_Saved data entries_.
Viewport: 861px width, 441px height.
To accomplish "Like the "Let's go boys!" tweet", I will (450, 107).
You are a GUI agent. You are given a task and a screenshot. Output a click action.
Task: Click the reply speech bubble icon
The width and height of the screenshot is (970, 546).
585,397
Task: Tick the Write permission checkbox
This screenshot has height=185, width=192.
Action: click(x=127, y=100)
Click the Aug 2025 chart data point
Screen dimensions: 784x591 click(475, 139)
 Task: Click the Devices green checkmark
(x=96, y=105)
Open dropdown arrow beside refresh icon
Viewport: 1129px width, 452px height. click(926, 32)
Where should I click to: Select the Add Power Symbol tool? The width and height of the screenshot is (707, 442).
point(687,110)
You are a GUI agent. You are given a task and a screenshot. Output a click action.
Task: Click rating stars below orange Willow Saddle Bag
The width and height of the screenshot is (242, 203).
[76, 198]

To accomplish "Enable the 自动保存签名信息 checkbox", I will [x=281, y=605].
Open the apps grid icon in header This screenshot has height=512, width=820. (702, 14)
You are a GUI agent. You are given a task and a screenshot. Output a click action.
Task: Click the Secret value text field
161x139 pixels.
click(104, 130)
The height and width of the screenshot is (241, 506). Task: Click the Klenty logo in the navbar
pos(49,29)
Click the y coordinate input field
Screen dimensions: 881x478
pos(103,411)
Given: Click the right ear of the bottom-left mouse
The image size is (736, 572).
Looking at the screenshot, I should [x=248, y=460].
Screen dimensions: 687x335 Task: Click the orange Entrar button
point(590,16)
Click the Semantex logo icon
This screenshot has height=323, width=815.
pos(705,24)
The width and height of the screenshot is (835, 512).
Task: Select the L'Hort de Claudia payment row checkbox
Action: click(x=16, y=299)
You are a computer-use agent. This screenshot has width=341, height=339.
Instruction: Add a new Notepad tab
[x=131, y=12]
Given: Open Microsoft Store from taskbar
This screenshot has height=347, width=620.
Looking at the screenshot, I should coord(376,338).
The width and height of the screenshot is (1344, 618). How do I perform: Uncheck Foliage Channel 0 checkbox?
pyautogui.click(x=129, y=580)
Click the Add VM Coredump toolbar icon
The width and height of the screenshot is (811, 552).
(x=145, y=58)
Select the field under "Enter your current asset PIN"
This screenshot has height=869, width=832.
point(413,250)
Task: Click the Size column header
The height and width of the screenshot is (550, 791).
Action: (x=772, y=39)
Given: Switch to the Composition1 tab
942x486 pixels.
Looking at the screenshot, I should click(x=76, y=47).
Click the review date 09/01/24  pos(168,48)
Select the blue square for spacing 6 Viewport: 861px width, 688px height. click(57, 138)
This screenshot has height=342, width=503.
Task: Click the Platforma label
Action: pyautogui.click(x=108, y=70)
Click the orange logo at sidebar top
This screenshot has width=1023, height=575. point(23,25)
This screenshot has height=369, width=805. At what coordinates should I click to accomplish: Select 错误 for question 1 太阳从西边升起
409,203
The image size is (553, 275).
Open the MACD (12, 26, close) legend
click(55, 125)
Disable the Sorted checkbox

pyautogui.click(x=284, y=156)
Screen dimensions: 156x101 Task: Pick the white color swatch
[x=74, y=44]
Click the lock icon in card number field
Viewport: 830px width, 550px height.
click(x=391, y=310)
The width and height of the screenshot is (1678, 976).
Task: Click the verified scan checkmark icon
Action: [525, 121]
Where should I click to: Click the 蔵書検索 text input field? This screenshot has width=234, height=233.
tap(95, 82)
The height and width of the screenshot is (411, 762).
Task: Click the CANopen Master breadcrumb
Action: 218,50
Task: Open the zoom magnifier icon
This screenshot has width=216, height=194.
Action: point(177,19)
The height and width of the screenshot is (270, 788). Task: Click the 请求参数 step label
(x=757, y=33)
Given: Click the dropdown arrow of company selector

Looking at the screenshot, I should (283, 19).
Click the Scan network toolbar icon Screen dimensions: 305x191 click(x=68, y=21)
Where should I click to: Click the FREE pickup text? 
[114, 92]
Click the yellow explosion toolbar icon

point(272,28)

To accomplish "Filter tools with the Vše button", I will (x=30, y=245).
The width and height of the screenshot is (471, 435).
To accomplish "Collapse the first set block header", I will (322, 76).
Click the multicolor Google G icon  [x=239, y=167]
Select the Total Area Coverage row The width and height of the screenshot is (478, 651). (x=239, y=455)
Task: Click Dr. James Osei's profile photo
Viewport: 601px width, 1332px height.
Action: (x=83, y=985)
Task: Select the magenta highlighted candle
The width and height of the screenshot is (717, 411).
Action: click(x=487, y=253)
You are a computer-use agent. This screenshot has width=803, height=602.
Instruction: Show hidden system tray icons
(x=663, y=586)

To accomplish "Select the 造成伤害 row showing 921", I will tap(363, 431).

_Work item_. Only these are to be transcribed: the line with "Where should I click to: Click the 蔵書検索" and every line after it through the last line of the entries, each exactly.

_Output of the exercise_.
Where should I click to: Click the 蔵書検索 text input field? This screenshot has width=234, height=233.
tap(95, 82)
The height and width of the screenshot is (411, 762).
Task: Click the CANopen Master breadcrumb
Action: 218,50
Task: Open the zoom magnifier icon
This screenshot has width=216, height=194.
Action: point(177,19)
The height and width of the screenshot is (270, 788). Task: Click the 请求参数 step label
(x=757, y=33)
Given: Click the dropdown arrow of company selector

Looking at the screenshot, I should (283, 19).
Click the Scan network toolbar icon Screen dimensions: 305x191 click(x=68, y=21)
Where should I click to: Click the FREE pickup text? 
[114, 92]
Click the yellow explosion toolbar icon

point(272,28)

To accomplish "Filter tools with the Vše button", I will (x=30, y=245).
The width and height of the screenshot is (471, 435).
To accomplish "Collapse the first set block header", I will (322, 76).
Click the multicolor Google G icon  [x=239, y=167]
Select the Total Area Coverage row The width and height of the screenshot is (478, 651). (x=239, y=455)
Task: Click Dr. James Osei's profile photo
Viewport: 601px width, 1332px height.
Action: (x=83, y=985)
Task: Select the magenta highlighted candle
The width and height of the screenshot is (717, 411).
Action: click(x=487, y=253)
You are a computer-use agent. This screenshot has width=803, height=602.
Instruction: Show hidden system tray icons
(x=663, y=586)

To accomplish "Select the 造成伤害 row showing 921", I will tap(363, 431).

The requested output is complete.